# ASSIGNED TASK
What you return should be the exact lines from the one with "Viewport: 422px width, 304px" to the end of the records below, both included, and no pictures.

= = = =

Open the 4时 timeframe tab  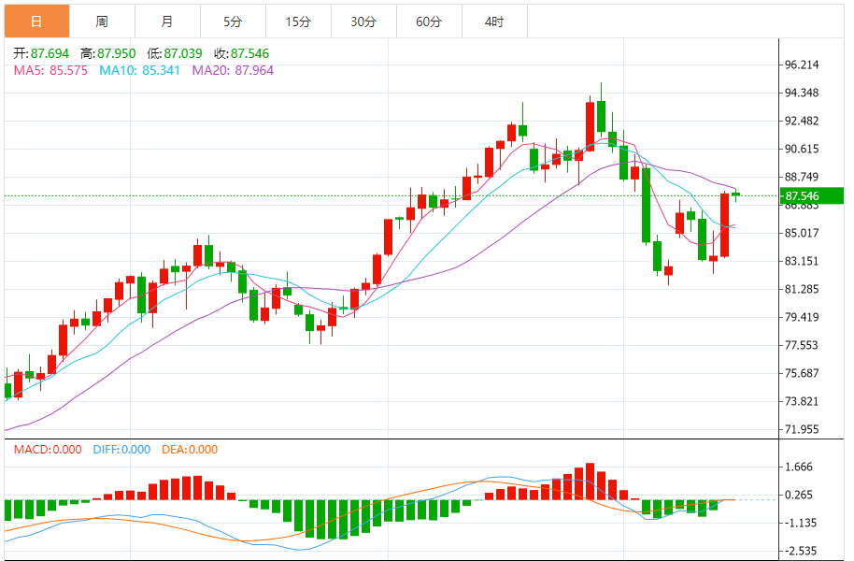point(494,22)
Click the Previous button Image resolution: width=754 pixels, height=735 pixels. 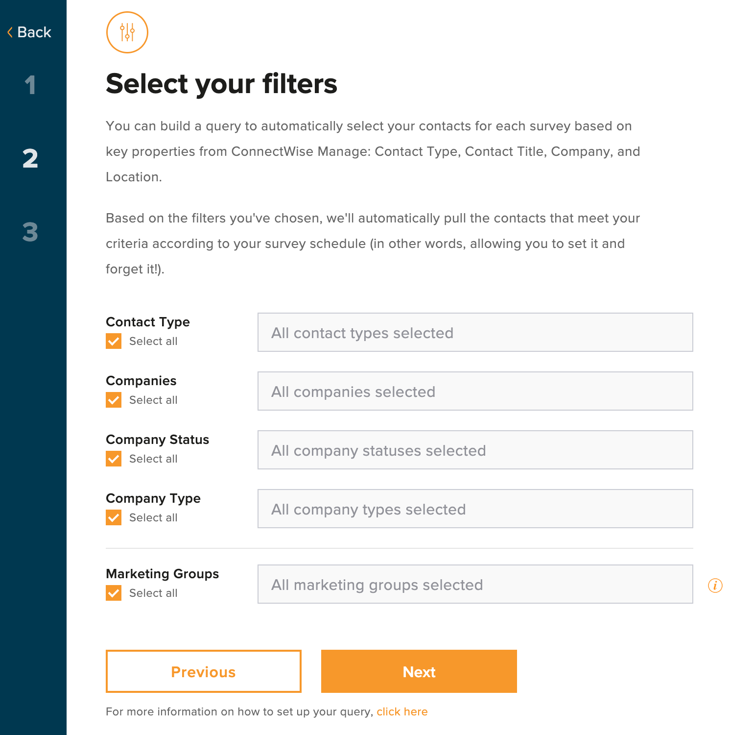tap(203, 671)
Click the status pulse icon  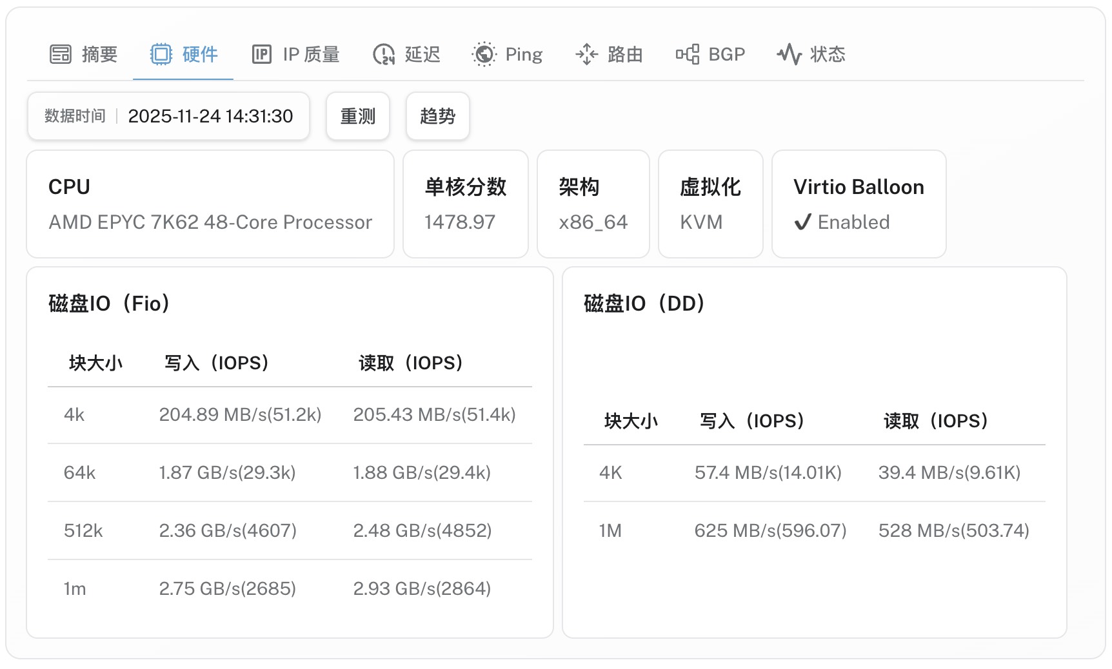(789, 54)
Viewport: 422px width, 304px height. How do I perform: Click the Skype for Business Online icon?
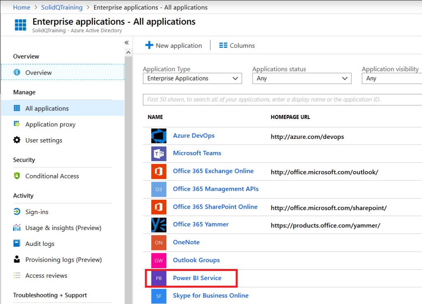[159, 295]
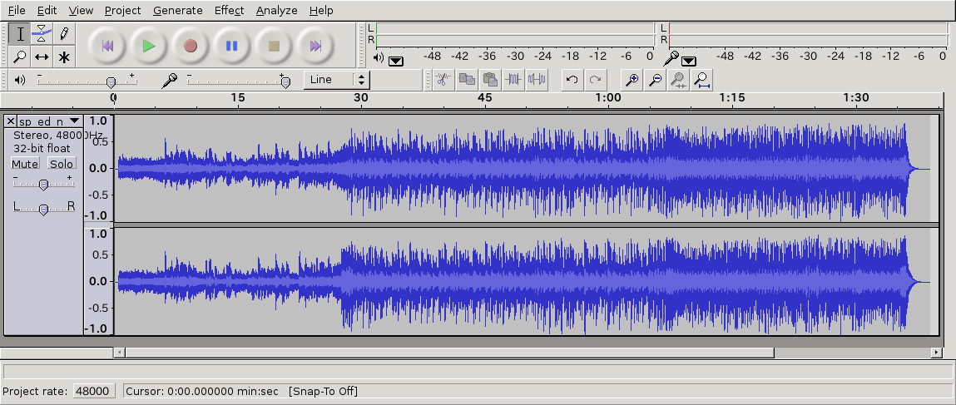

= = = =

# THE COMPLETED TASK
Viewport: 422px width, 304px height. How do I perform: Click the Skype for Business Online icon?
[159, 295]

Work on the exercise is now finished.